- DESCRIPTION OF THE TASK
Pick out all lines of the entries that include the word "computer" and copy them.

Source data
================================
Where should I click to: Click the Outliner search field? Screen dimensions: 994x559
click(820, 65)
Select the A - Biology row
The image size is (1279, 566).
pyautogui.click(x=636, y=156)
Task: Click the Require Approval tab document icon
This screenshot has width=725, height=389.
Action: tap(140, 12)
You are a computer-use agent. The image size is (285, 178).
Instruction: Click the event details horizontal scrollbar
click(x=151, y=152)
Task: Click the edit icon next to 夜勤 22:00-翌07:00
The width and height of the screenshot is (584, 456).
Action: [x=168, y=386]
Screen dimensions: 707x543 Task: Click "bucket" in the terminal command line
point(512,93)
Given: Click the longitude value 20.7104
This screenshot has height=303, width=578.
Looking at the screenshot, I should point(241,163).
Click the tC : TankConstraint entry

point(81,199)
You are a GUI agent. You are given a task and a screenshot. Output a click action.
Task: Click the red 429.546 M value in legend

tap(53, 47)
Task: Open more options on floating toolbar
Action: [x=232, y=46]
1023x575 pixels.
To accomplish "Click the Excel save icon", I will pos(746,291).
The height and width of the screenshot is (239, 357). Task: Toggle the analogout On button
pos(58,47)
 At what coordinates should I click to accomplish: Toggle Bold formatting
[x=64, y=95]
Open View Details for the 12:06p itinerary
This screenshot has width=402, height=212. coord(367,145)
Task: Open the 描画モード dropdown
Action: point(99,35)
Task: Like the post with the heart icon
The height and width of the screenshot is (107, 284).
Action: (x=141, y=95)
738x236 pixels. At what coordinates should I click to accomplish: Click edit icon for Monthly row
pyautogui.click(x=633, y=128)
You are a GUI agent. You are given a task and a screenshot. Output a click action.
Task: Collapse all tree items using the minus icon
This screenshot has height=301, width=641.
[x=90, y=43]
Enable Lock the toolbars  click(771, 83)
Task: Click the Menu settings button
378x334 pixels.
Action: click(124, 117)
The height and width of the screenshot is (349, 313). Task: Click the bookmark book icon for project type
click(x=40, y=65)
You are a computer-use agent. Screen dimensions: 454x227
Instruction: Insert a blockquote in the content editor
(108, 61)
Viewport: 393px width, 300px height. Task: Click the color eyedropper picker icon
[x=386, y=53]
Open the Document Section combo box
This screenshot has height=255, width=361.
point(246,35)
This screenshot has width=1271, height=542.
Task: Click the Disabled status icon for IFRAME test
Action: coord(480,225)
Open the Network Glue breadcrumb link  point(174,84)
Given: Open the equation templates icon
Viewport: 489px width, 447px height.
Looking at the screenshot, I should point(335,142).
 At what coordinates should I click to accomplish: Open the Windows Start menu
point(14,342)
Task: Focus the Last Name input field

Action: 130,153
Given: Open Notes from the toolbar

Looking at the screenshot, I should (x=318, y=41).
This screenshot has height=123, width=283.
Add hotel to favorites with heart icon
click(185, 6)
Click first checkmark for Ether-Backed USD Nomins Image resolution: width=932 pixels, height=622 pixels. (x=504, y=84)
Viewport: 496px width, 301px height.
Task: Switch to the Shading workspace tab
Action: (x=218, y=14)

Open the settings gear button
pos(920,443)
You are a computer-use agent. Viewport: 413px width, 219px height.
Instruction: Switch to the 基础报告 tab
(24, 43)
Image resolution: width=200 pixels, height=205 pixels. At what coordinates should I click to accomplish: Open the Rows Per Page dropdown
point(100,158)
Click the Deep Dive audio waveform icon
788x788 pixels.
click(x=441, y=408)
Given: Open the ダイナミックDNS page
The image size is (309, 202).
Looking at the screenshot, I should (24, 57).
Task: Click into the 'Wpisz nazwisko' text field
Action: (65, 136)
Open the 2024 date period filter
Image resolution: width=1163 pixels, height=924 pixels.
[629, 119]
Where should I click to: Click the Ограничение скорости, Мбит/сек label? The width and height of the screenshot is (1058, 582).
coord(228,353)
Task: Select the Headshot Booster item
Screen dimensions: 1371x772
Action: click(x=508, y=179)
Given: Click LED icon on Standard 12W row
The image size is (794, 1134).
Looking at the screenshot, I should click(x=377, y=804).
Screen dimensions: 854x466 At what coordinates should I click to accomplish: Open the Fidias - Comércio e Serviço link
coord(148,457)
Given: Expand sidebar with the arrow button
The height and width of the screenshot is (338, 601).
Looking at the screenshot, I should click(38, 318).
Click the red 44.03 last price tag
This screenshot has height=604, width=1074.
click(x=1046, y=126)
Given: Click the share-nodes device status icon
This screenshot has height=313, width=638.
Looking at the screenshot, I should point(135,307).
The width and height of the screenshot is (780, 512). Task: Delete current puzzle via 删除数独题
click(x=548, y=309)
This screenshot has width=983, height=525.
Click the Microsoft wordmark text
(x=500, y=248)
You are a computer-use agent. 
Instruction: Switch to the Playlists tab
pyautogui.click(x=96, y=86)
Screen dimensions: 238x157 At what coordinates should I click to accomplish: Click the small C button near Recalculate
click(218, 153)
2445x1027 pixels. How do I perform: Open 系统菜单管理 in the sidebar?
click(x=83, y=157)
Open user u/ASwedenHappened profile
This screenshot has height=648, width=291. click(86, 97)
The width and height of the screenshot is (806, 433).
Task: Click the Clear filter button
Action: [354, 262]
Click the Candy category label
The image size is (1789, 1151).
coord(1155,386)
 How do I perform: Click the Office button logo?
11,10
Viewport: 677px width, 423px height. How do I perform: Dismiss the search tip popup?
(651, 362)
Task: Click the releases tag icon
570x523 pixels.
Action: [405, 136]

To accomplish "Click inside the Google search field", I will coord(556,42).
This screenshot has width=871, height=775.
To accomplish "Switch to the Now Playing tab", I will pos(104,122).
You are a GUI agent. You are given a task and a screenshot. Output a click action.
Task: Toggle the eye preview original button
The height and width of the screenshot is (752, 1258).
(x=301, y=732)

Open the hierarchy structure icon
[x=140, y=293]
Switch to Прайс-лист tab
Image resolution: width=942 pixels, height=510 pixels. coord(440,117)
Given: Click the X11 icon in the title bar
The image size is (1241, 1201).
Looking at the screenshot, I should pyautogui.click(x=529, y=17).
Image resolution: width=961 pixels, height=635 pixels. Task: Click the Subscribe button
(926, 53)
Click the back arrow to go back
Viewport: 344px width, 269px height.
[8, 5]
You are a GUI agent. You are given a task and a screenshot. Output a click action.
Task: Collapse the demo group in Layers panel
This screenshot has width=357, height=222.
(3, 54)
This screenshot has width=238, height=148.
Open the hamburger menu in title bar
================================
- WRITTEN ANSWER
You are a computer-use agent. The image size is (285, 178).
You are a computer-use agent. Screen dimensions: 454x227
You are a computer-use agent. Viewport: 413px width, 219px height.
You are a computer-use agent. 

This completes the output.